The expedition, which is being directed by former Astronaut Scott Carpenter, will get under way Nov. 15, weather permitting. It has been postponed twice. Watson calculates it will cost about $50,000 and hopes to make that back with a movie or TV special and product endorsements. There will be a 65-foot charter boat trailed by a support boat pulling a 6-foot-by-7-foot shark cage.

Watson will be swimming behind the cage. The present underwater record, he says, is 48 miles, set in the English Channel in 1962. "Two years ago a guy tried to swim the Gulf on the surface in a cage," says Watson. "He aborted when the sharks began nibbling his cage."

Watson will be swimming about 40 to 50 hours and expects "my skin will begin to deteriorate." He will eat a liquid high-protein nutriment but has been practicing with candy bars underwater—"Not very appetizing"—and will be watched by an underwater closed-circuit television system. "If the sharks get too bad," he says, "I'll swim into the cage and proceed in it, if I can make the cage in time."

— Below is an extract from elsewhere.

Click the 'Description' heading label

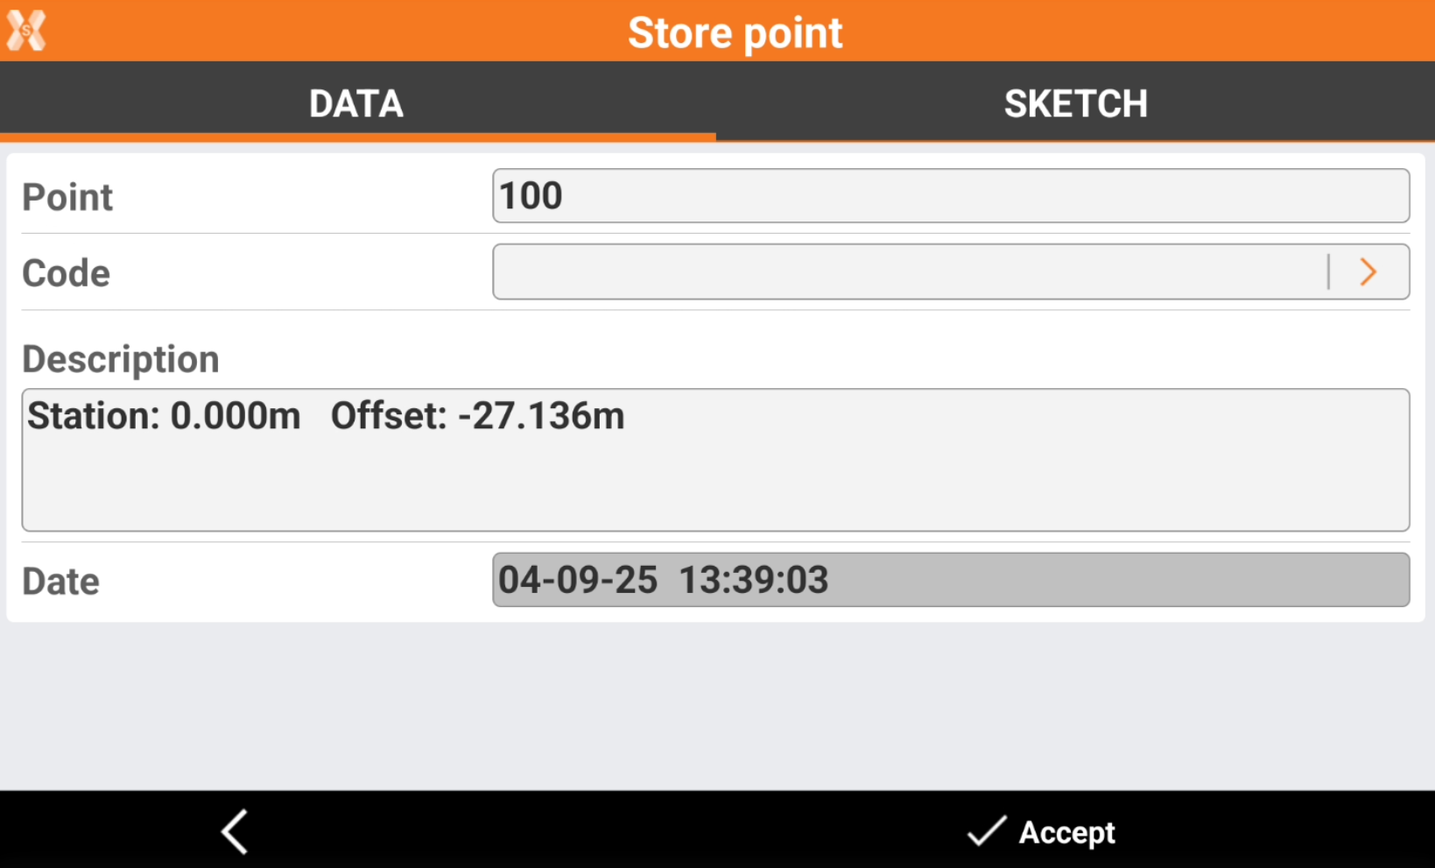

Better that than nutriment for the sharks.

ILLUSTRATION

THEY SAID IT

•John Keith, Oklahoma publicist, on 6'6", 290-pound tackle Mike Vaughan: "He plays right offensive mountain."

•Bill Walton, asked what is his biggest adjustment since entering pro basketball: "Deciding what to do with my free time."

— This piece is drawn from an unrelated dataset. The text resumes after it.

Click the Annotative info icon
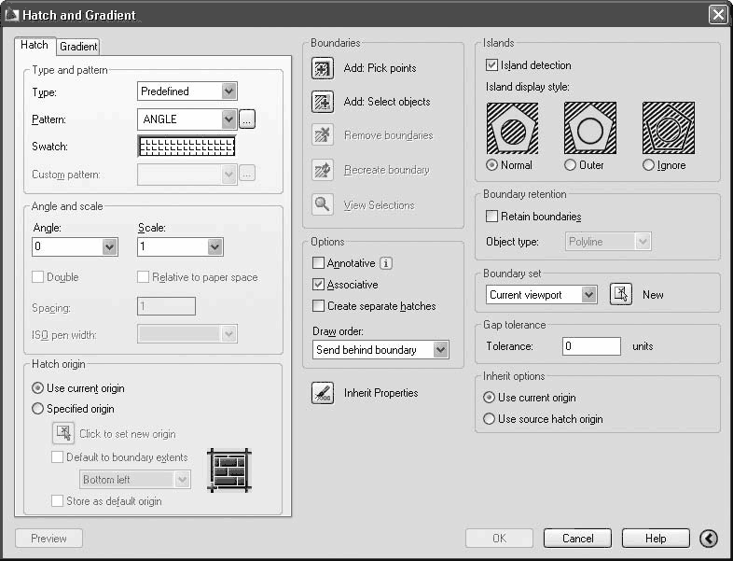The height and width of the screenshot is (561, 733). 386,263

•Robert Harris, Canadian millionaire, describing what he would do if his Portland Storm, last in the WFL Western Division, lost a million dollars this season: "I'd sell one of my buildings and I'd only have 49 left."

•Jim Sweeney, Washington State coach, whose team lost to Ohio State 42-7, on the advisability of playing the Buckeyes: "There's no good place to have Ohio State on your schedule—except New Year's Day."